Dans la grande majorité des cas (87,2 % en 2022), les médecins estimaient que le décès de leur patient « était prévisible à brève échéance », c’est-à-dire, selon la loi belge, « dans les mois qui viennent ». Le cancer est l’affection la plus représentée chez les requérants à l’euthanasie (59,9 %) en 2022. « Il s’agissait surtout de tumeurs malignes des organes digestifs, respiratoires, du sein et des organes génitaux », signale la commission belge. Dans près d’un cas sur cinq, les patients étaient atteints de plusieurs pathologies chroniques.

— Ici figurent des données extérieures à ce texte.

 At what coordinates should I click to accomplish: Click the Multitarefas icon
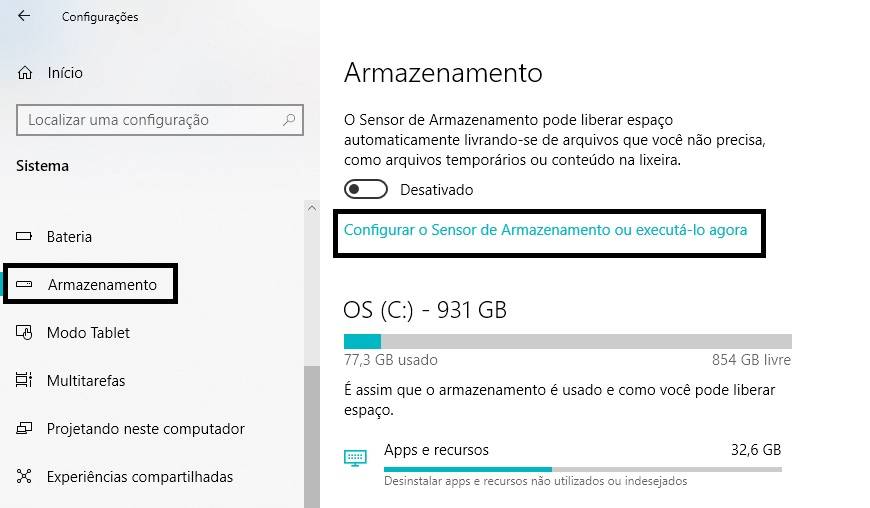(24, 380)
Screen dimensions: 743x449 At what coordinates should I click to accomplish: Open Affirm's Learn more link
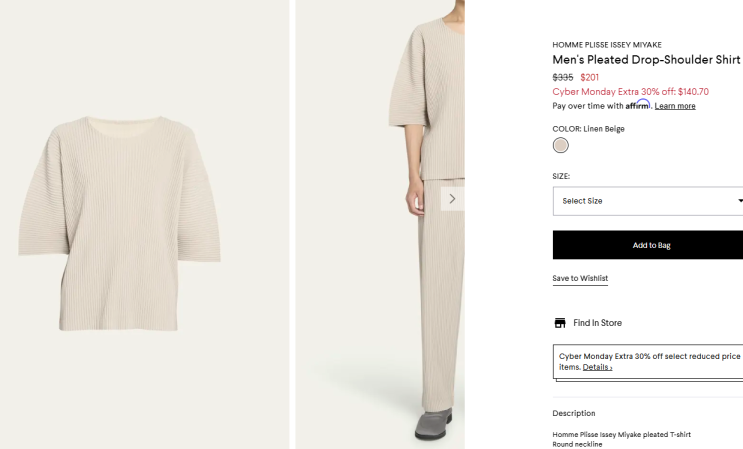tap(675, 106)
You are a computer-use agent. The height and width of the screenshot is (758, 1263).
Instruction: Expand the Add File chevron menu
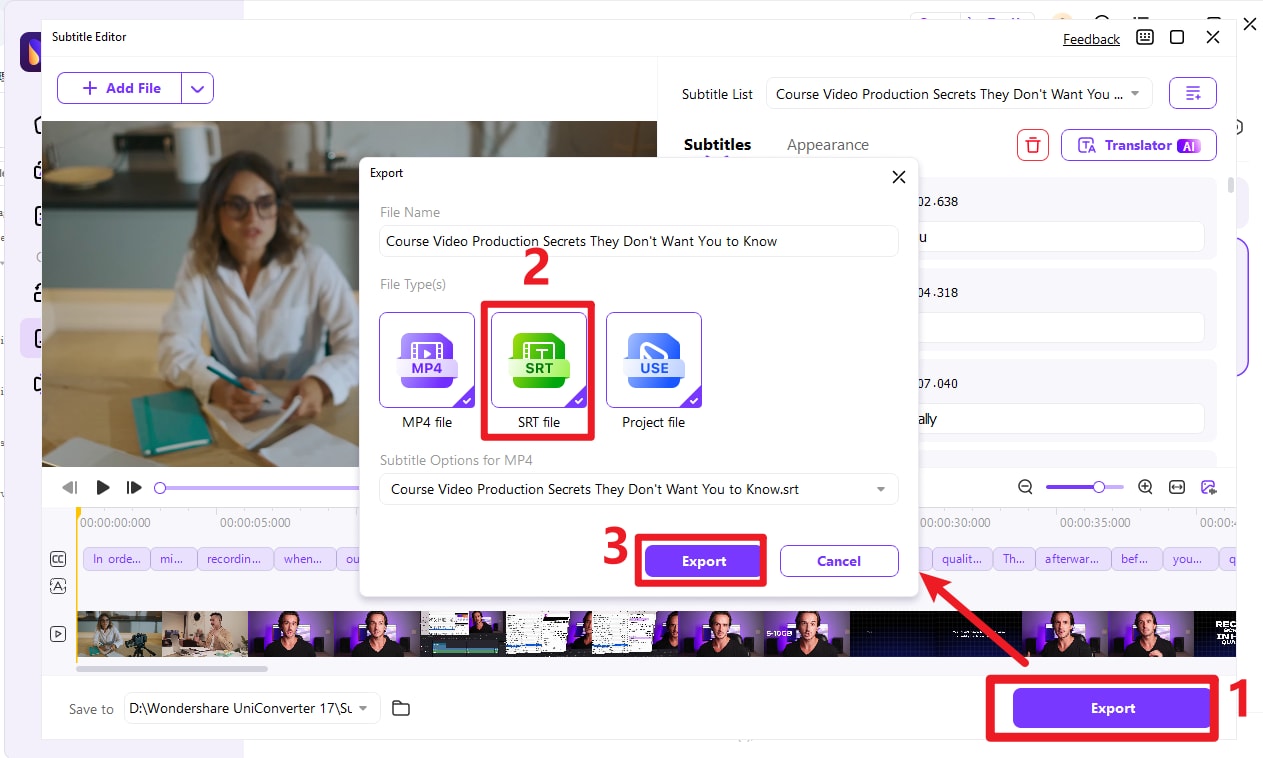197,88
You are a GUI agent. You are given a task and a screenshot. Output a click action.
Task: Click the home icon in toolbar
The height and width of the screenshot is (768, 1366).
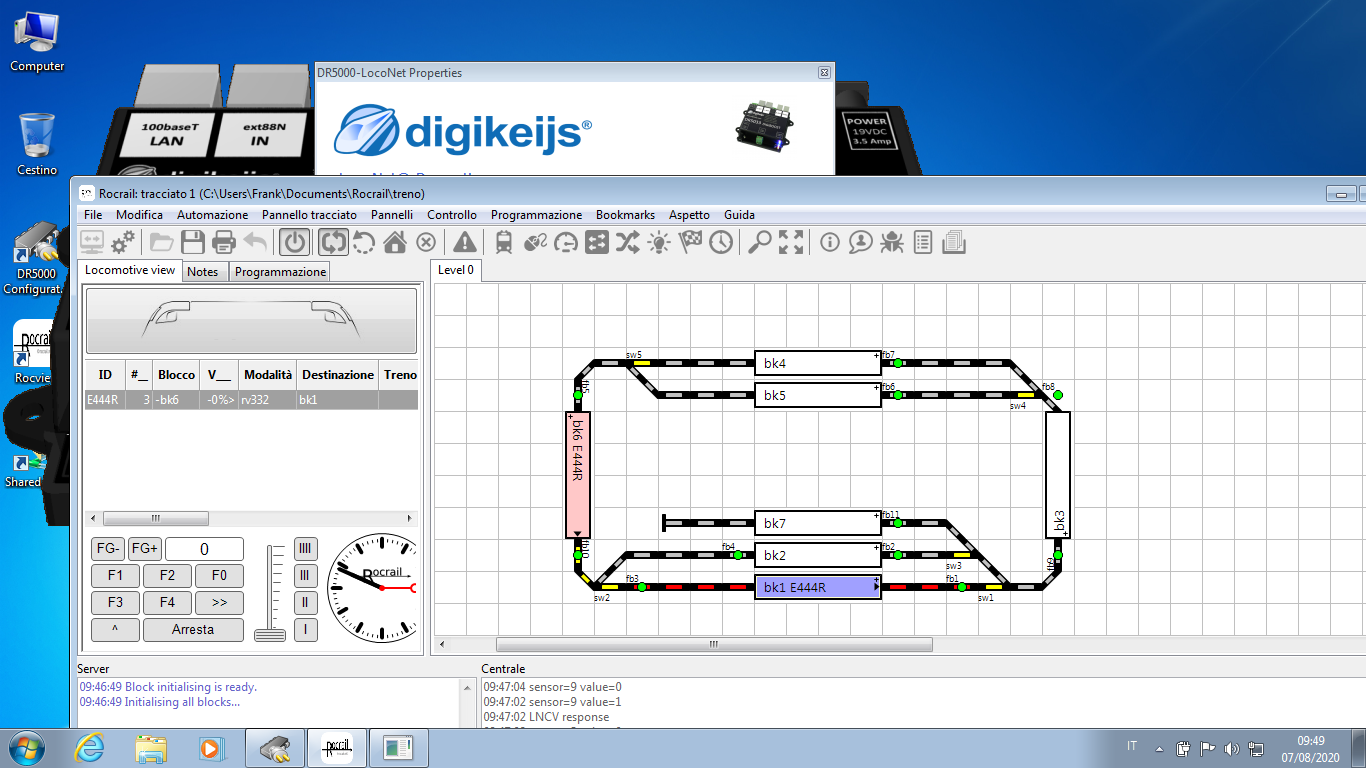(395, 242)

Affections psychiatriques et maladie d’Alzheimer
Les euthanasies pour des affections psychiatriques comme des troubles de la personnalité sont très rares et représentent seulement 0,9 % des demandes. Idem pour les troubles cognitifs comme la maladie d’Alzheimer (1,4 %). Les craintes de dérive autour de ces pathologies ne semblent donc pas fondées. D’autant plus que la loi prévoit un garde-fou lorsque la maladie n’est pas censée provoquer un décès à brève échéance. « Il y a une procédure supplémentaire, précise le Pr Giet. Il faut au minimum un mois entre la demande du patient et le geste, et il faut demander l’avis de deux médecins supplémentaires, un psychiatre et un spécialiste de la pathologie. »

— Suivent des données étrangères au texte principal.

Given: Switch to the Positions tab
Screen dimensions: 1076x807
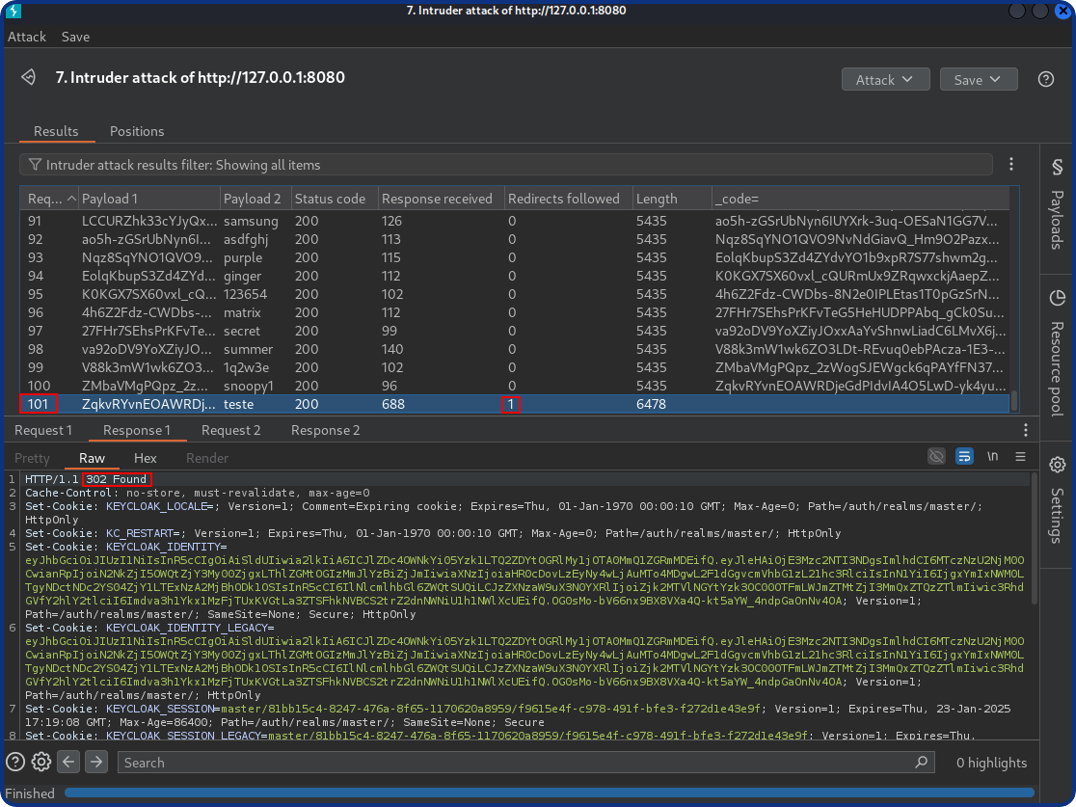Looking at the screenshot, I should (137, 131).
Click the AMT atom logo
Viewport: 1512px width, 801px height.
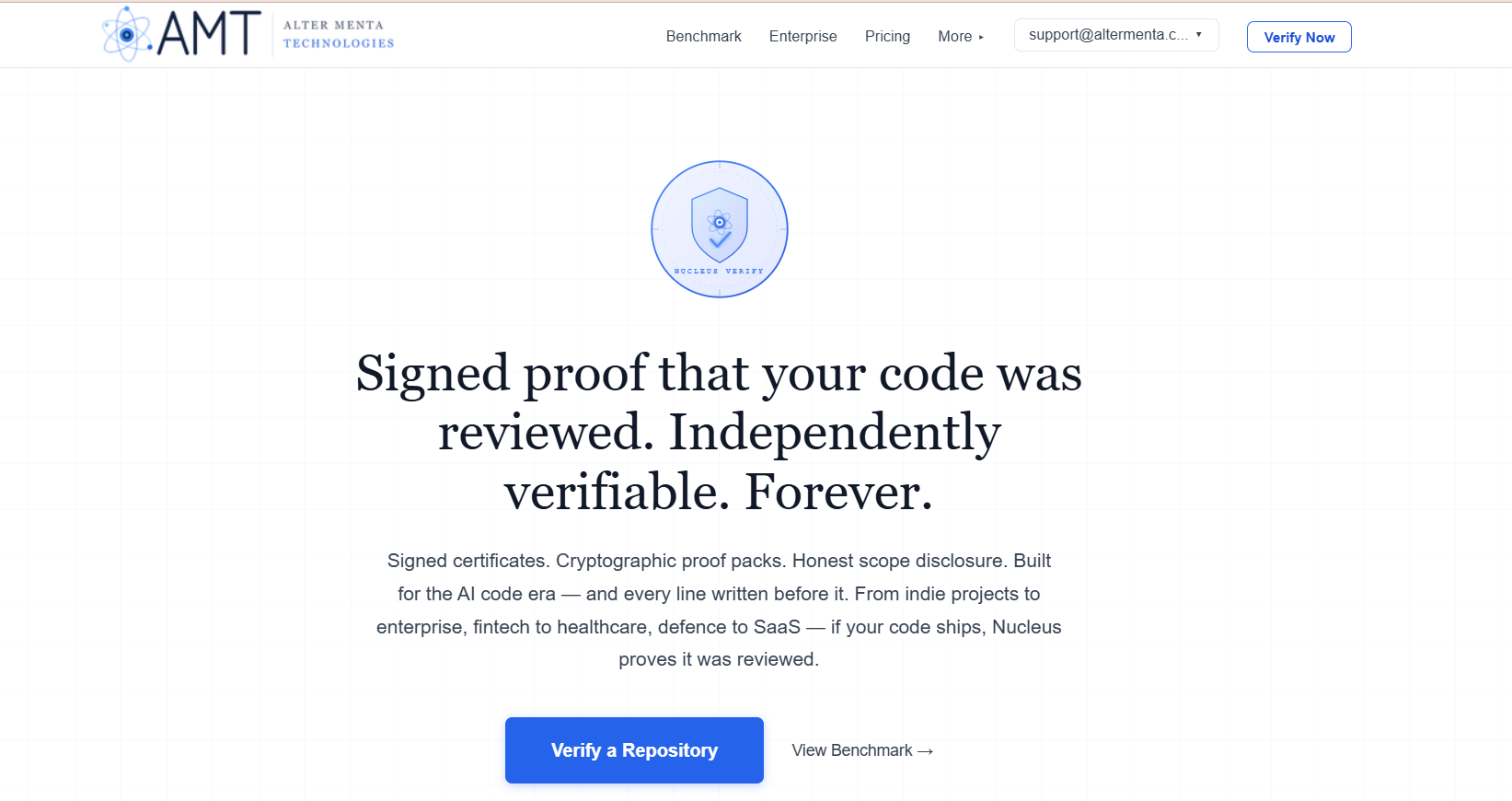(x=126, y=33)
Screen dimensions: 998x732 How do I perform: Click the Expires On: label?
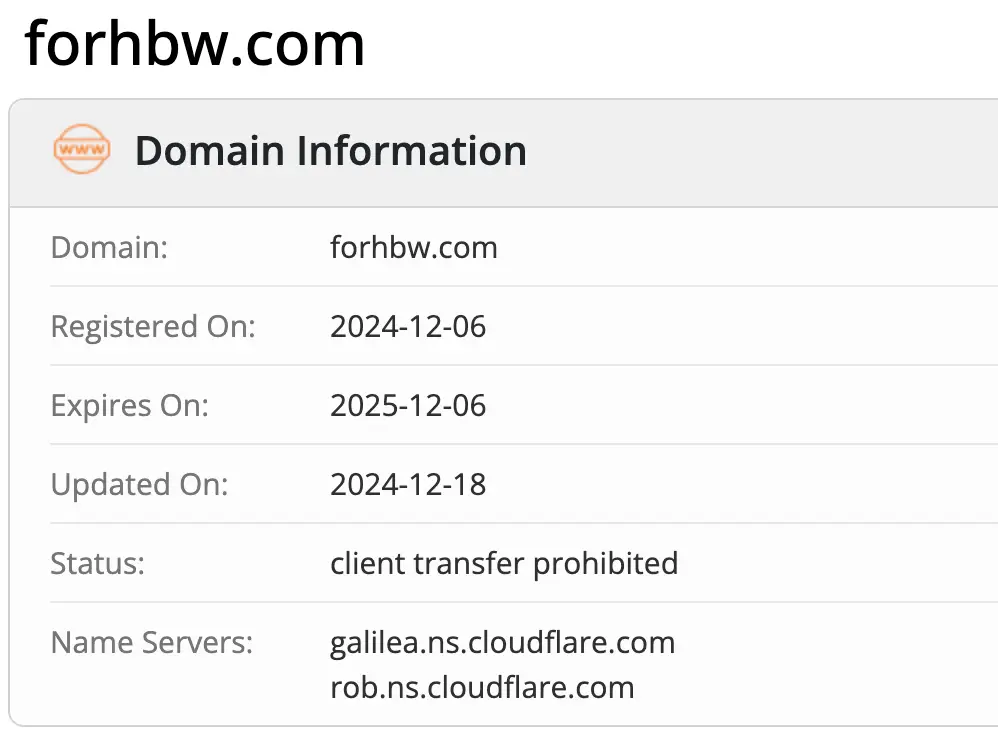130,405
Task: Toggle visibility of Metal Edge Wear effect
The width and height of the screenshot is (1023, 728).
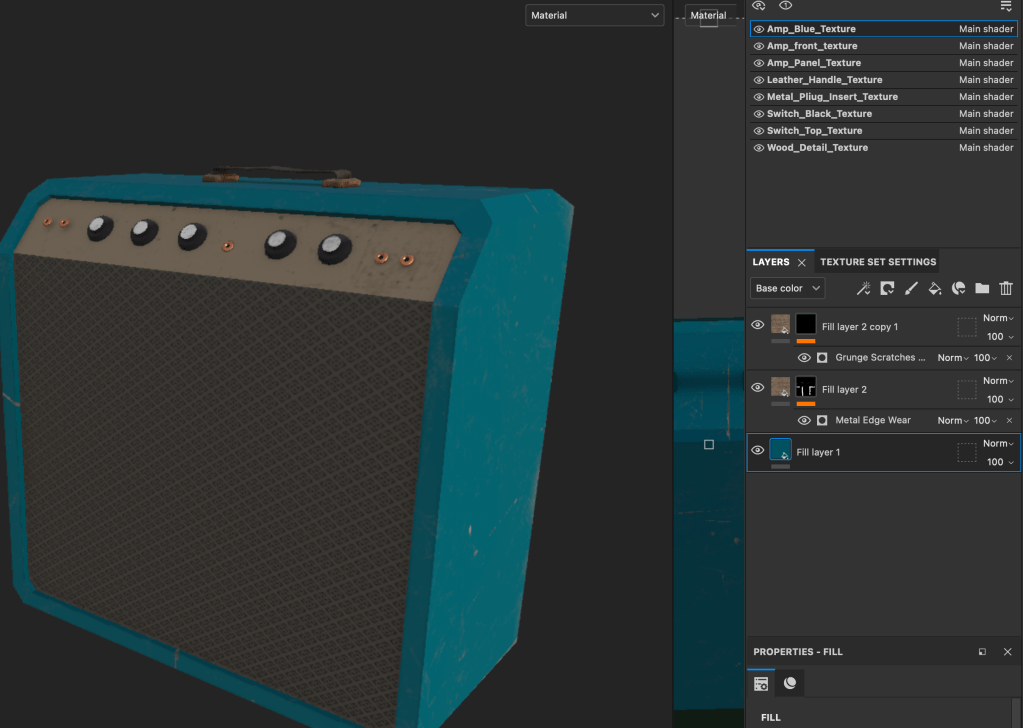Action: click(x=804, y=421)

Le recours à l’euthanasie intervient toujours dans un contexte où le malade souffre physiquement ou psychiquement, voire simultanément comme c’est le plus souvent le cas (72,4 %). « Ces souffrances étaient toujours la conséquence d’une ou plusieurs affections graves et incurables », indique la commission.
Euthanasie à domicile dans un cas sur deux
En 2022, moins d’un tiers des euthanasies ont été pratiquées dans les hôpitaux et les unités de soins palliatifs, un chiffre stable au fil des ans. Le nombre d’euthanasies réalisées à domicile a légèrement diminué pour atteindre 50,5 % en 2022 alors que celles pratiquées dans les maisons de repos a augmenté (16,4 %). Dans plus de 90 % des cas, les médecins ont eu recours à un produit anesthésique d’action rapide injecté en intraveineuse (thiopental, propofol) associé ou non à un paralysant neuromusculaire.

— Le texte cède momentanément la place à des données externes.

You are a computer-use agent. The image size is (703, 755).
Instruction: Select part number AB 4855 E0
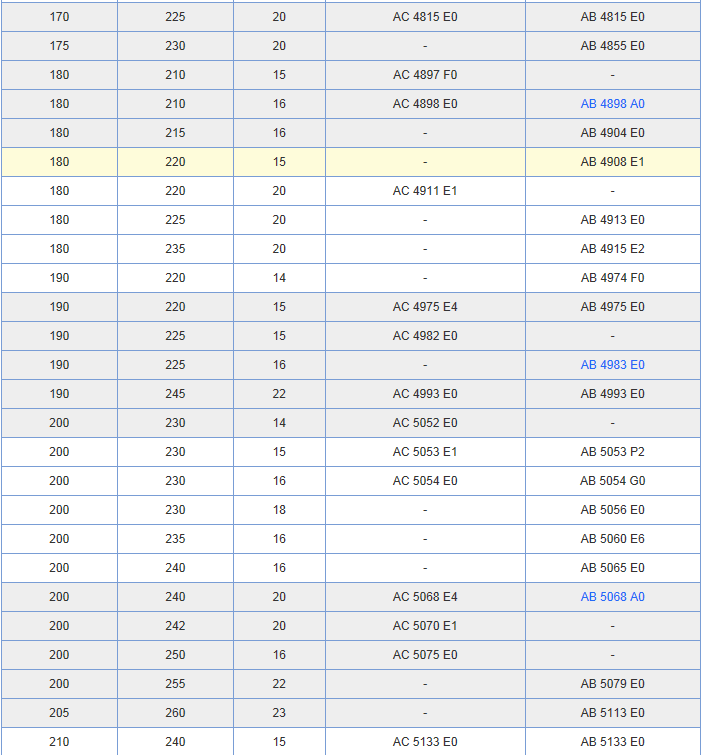point(612,46)
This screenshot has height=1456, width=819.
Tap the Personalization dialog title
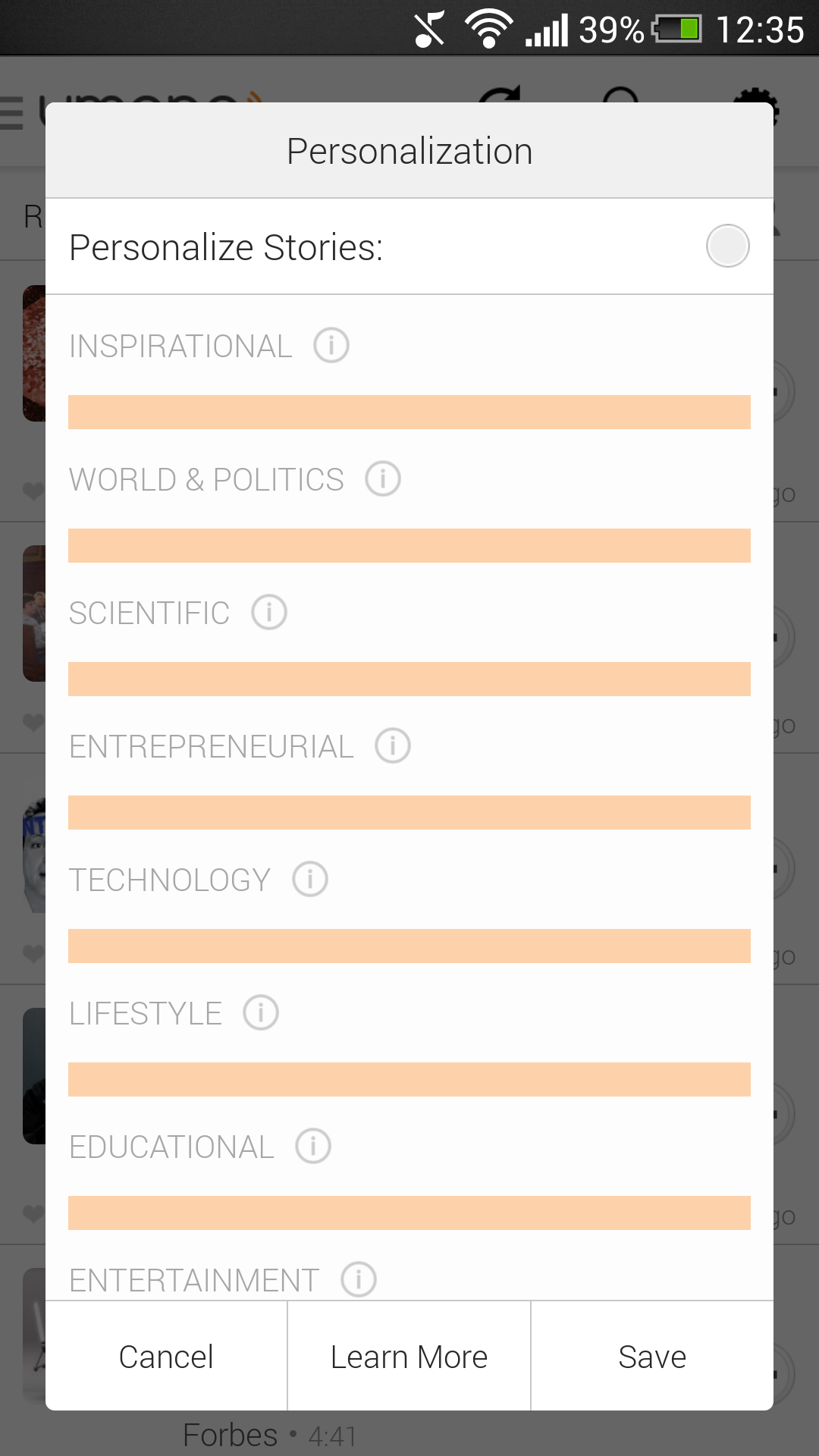tap(410, 151)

« Certains opposent les soins palliatifs à l’euthanasie. Ce ne sont pas du tout des gestes opposés l’un à l’autre, assure le Pr Giet. On a parfois des gens qui bénéficient de soins palliatifs et qui à un moment disent : "Ça suffit, je sens que la bataille est perdue. Je ne veux plus aller plus loin." Parfois, c’est le contraire, un patient demande une euthanasie avant d’avoir des soins palliatifs. Et tout se passe bien, il ne demande jamais que l’on accélère sa disparition. C'est toujours à l’appréciation du patient et il peut renoncer jusqu’à la dernière seconde qui précède l’injection. »
Comment perçoit-il le débat français autour de l’euthanasie ? « Il y a des choses assez ahurissantes qui sont dites, répond le généraliste. Par exemple que, en Belgique, lorsqu’on en a assez de vivre, il suffit de demander l’euthanasie, on l’obtient. C’est très loin de la vérité. »
Il rappelle également que ses confrères ont le droit de refuser de pratiquer « ce dernier soin », selon ses mots, à condition d’orienter le patient vers un autre praticien. Il n’y a pas de raison que la situation évolue différemment en France, anticipe le Pr Giet. « Je suis convaincu qu’il n’y aura aucun médecin qui sera obligé de provoquer la mort s’il ne le veut pas », estime le praticien belge.